● **PROMPT**: Of the lines in the listing below, count those containing "agent". Provide the count and nothing else.

● **SUPPLIED DATA**:
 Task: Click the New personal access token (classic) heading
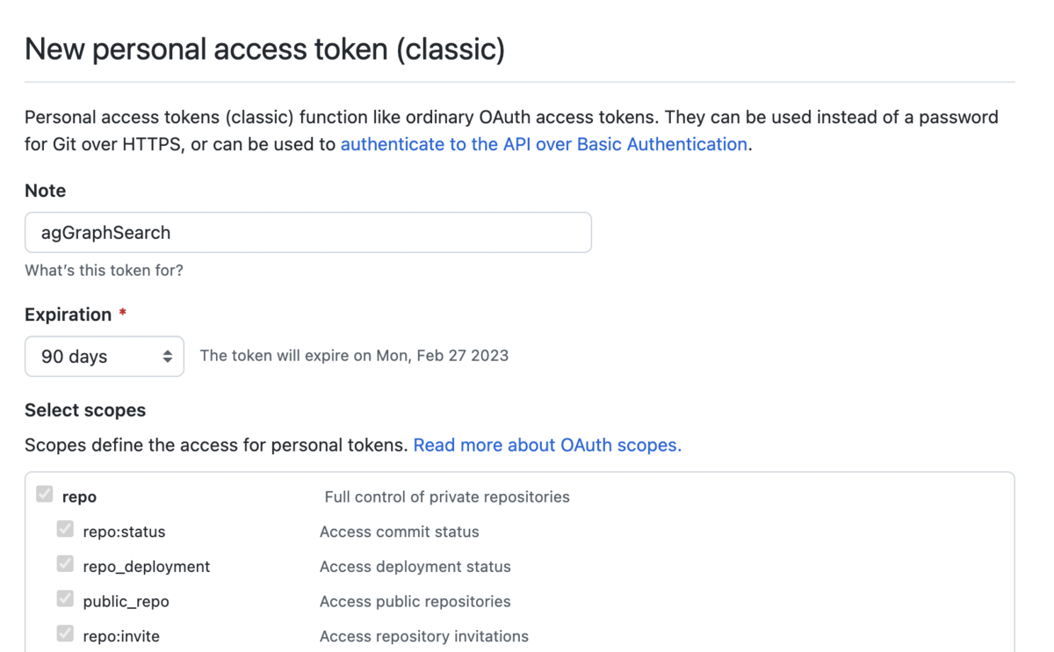(264, 49)
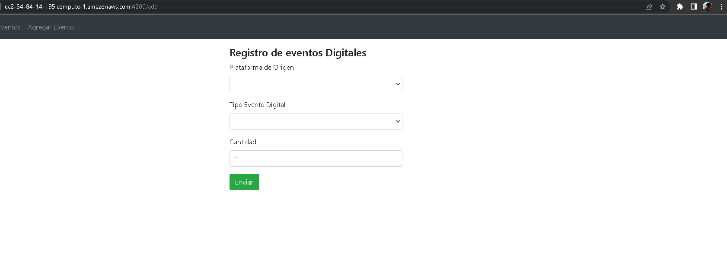Screen dimensions: 727x269
Task: Open Chrome's three-dot menu
Action: [721, 6]
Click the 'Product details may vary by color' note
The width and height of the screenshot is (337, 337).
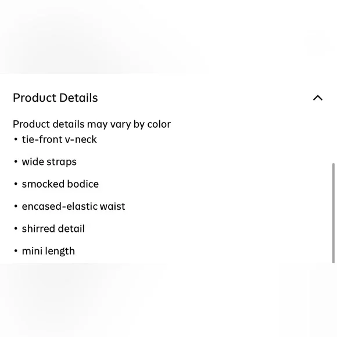click(x=92, y=124)
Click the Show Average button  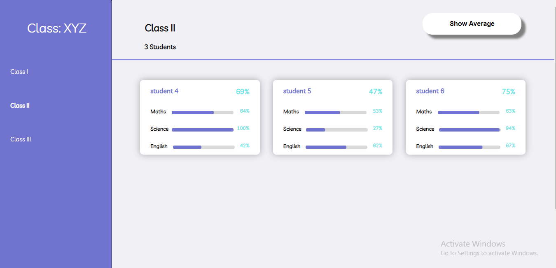[472, 24]
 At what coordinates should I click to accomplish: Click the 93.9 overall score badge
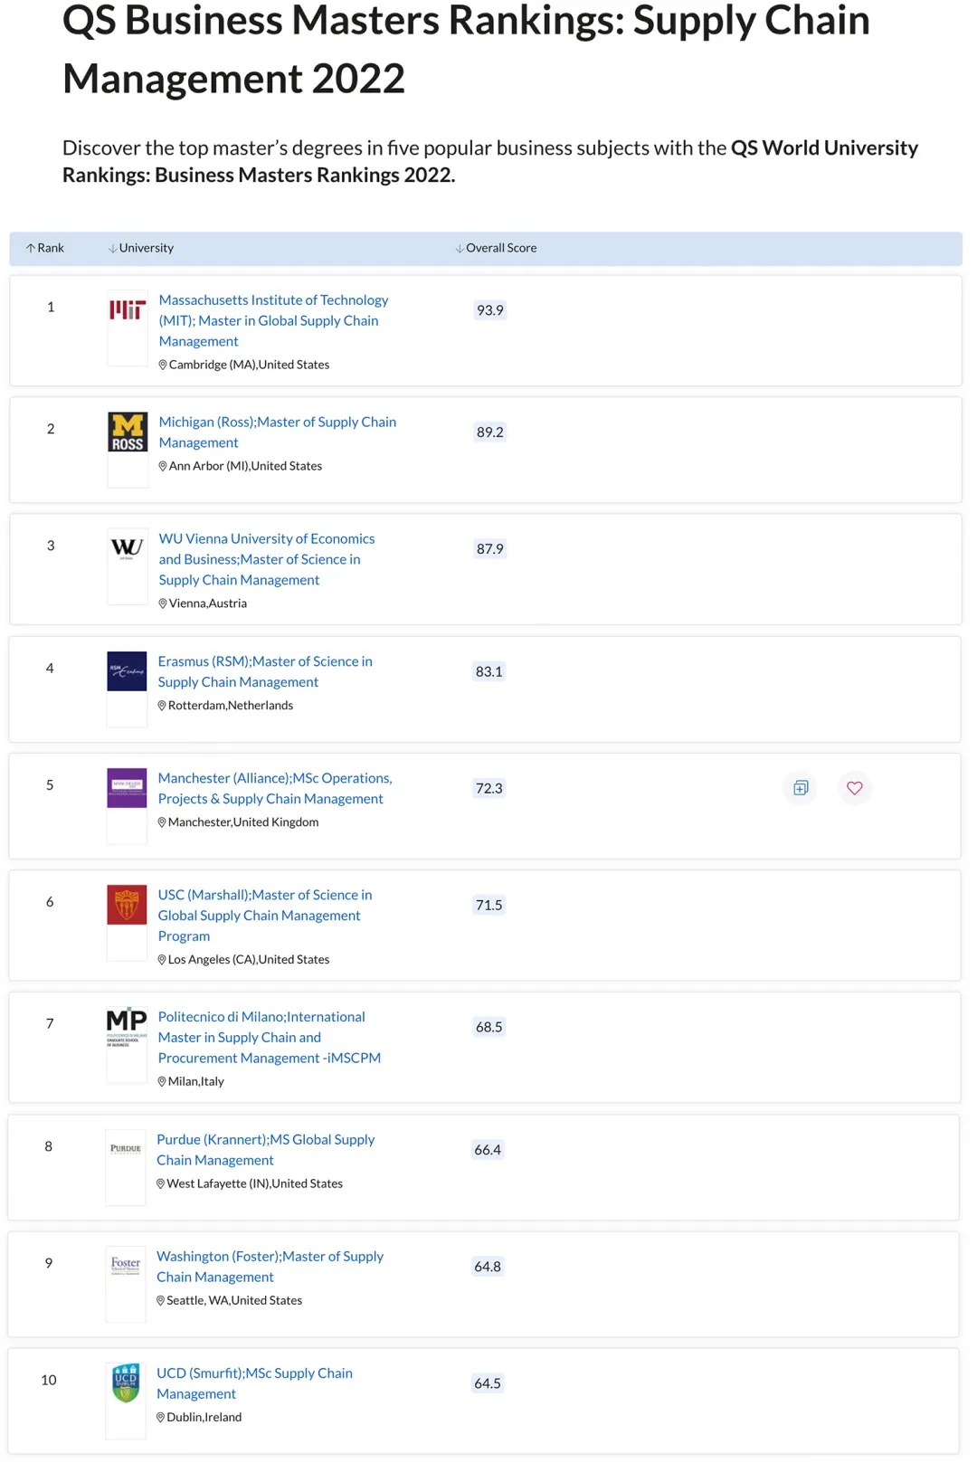coord(489,310)
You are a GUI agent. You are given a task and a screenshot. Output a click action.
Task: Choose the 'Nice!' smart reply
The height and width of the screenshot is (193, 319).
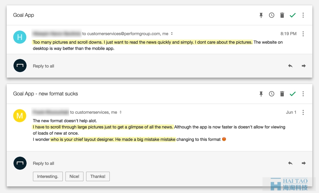(x=75, y=176)
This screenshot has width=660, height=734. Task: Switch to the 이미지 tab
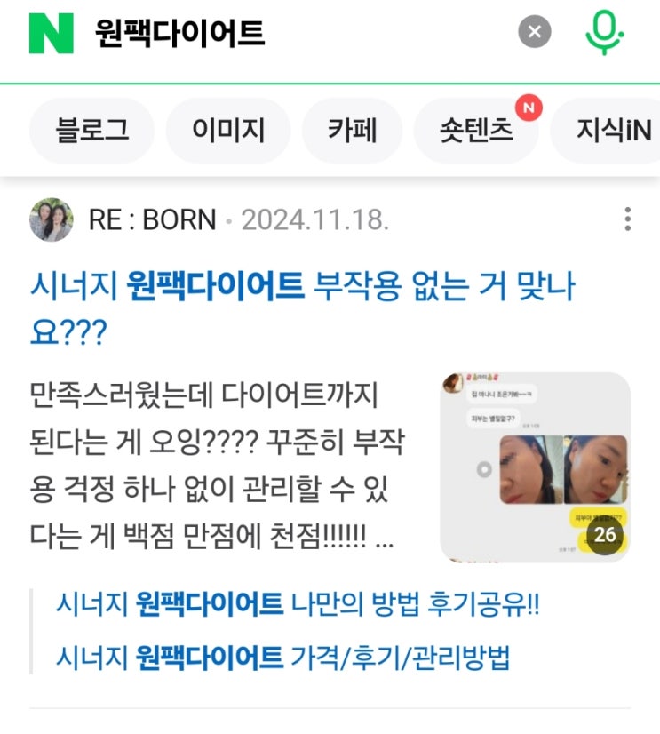pos(228,130)
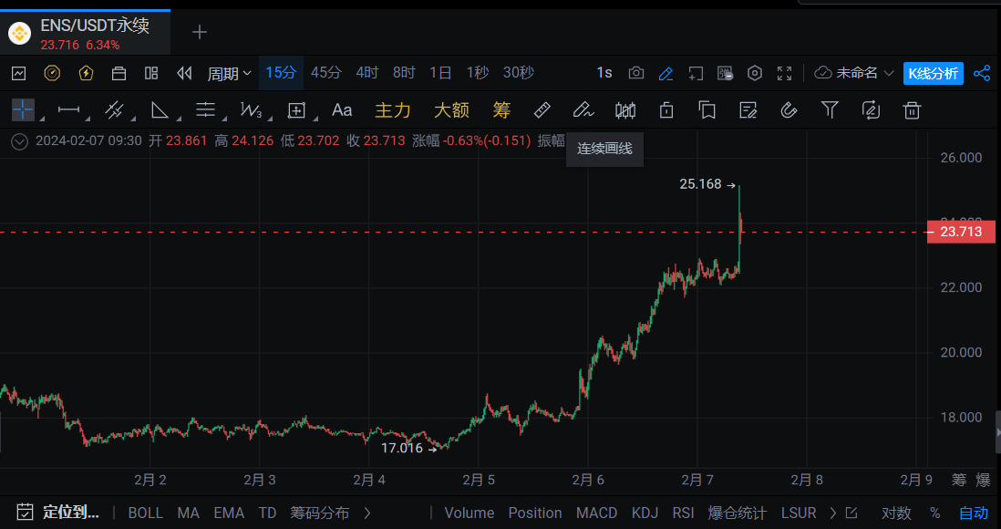Expand the 未命名 layout dropdown

[855, 73]
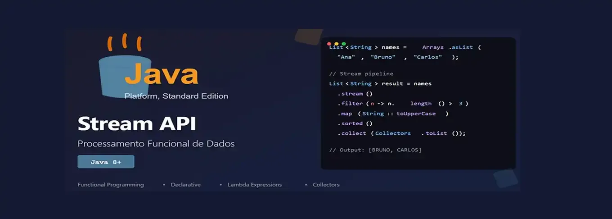Click the blue decorative square below code panel
The image size is (612, 219).
[x=506, y=178]
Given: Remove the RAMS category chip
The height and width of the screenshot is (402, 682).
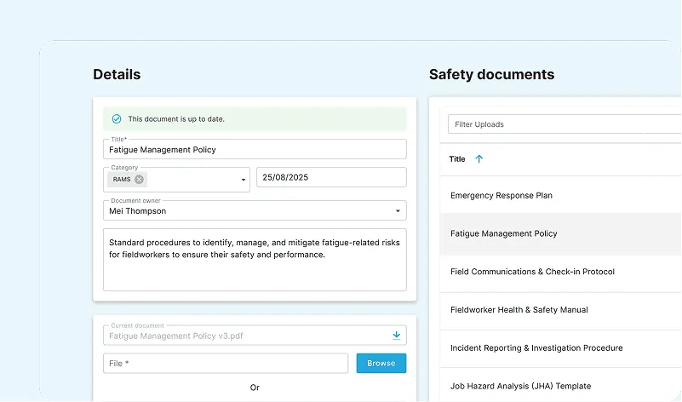Looking at the screenshot, I should coord(139,180).
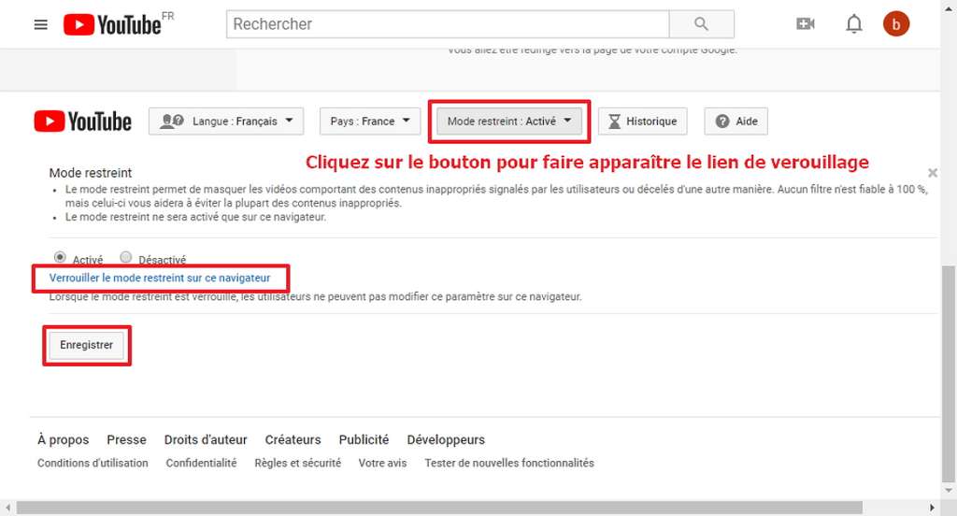
Task: Select the Désactivé radio button
Action: [126, 257]
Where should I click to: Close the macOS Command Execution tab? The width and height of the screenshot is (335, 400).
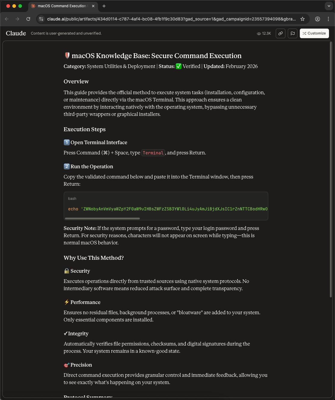click(x=93, y=6)
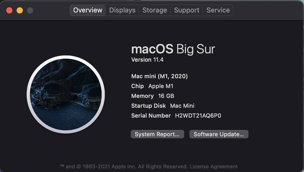This screenshot has height=172, width=304.
Task: Click the Memory 16 GB line
Action: (153, 96)
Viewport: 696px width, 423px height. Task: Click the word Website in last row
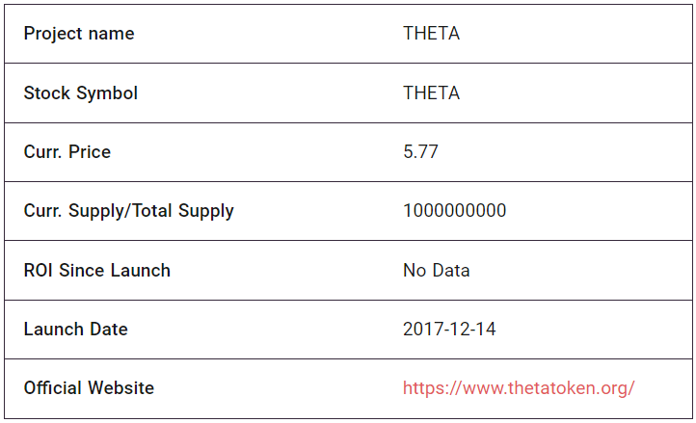pos(120,388)
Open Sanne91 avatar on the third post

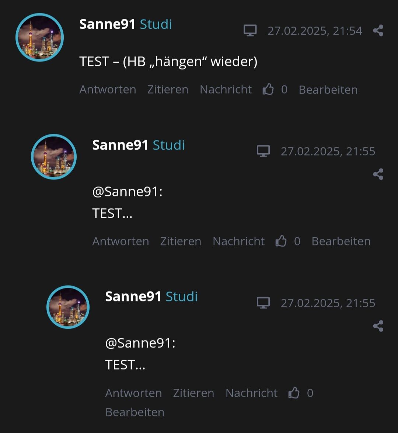coord(68,307)
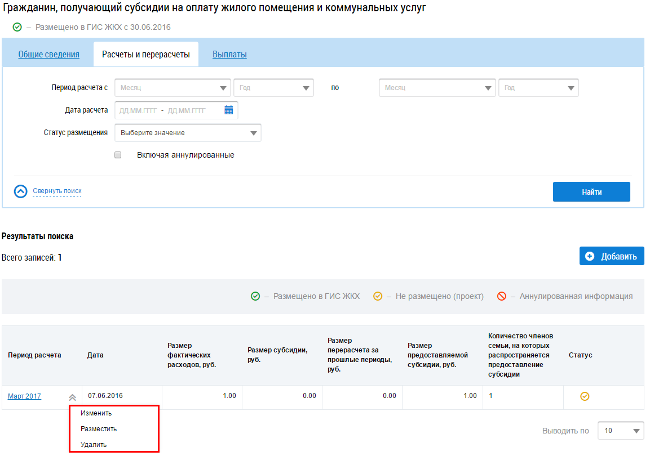Open the Март 2017 period link

click(24, 396)
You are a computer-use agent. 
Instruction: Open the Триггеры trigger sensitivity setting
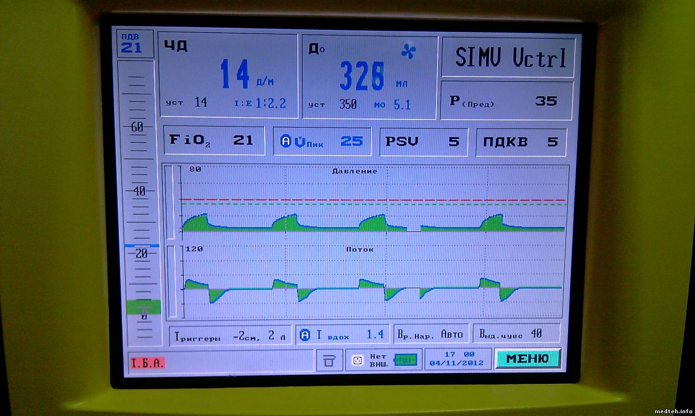[x=230, y=336]
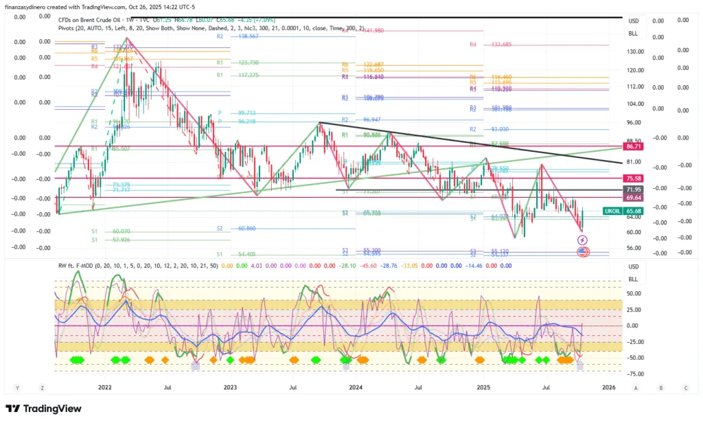Select the A scale letter icon
The height and width of the screenshot is (423, 703).
pyautogui.click(x=636, y=387)
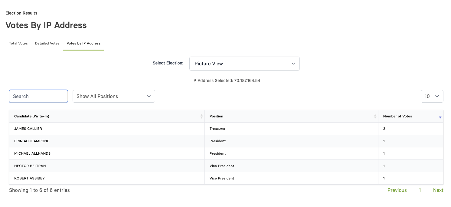
Task: Click the Show All Positions chevron icon
Action: [149, 96]
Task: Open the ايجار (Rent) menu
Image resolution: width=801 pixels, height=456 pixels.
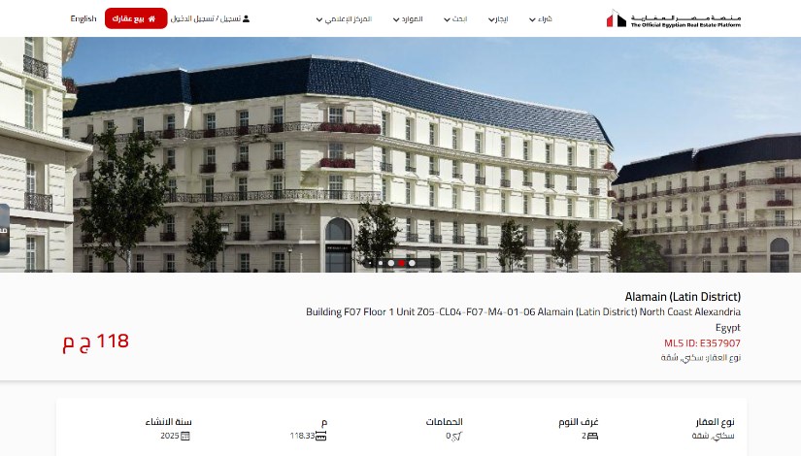Action: [x=498, y=18]
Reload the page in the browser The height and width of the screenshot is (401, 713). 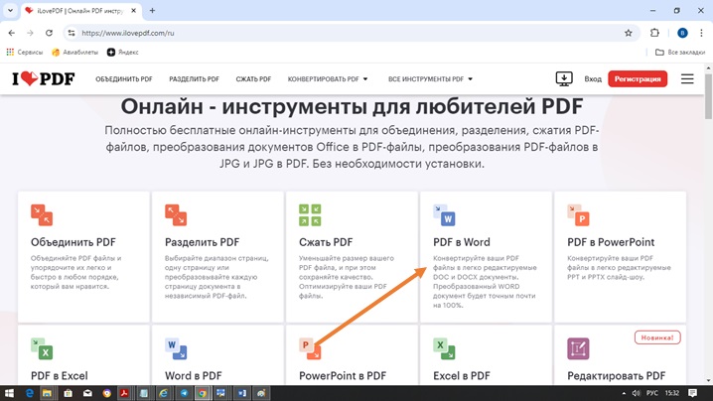point(49,33)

● **TASK RESULT**: 2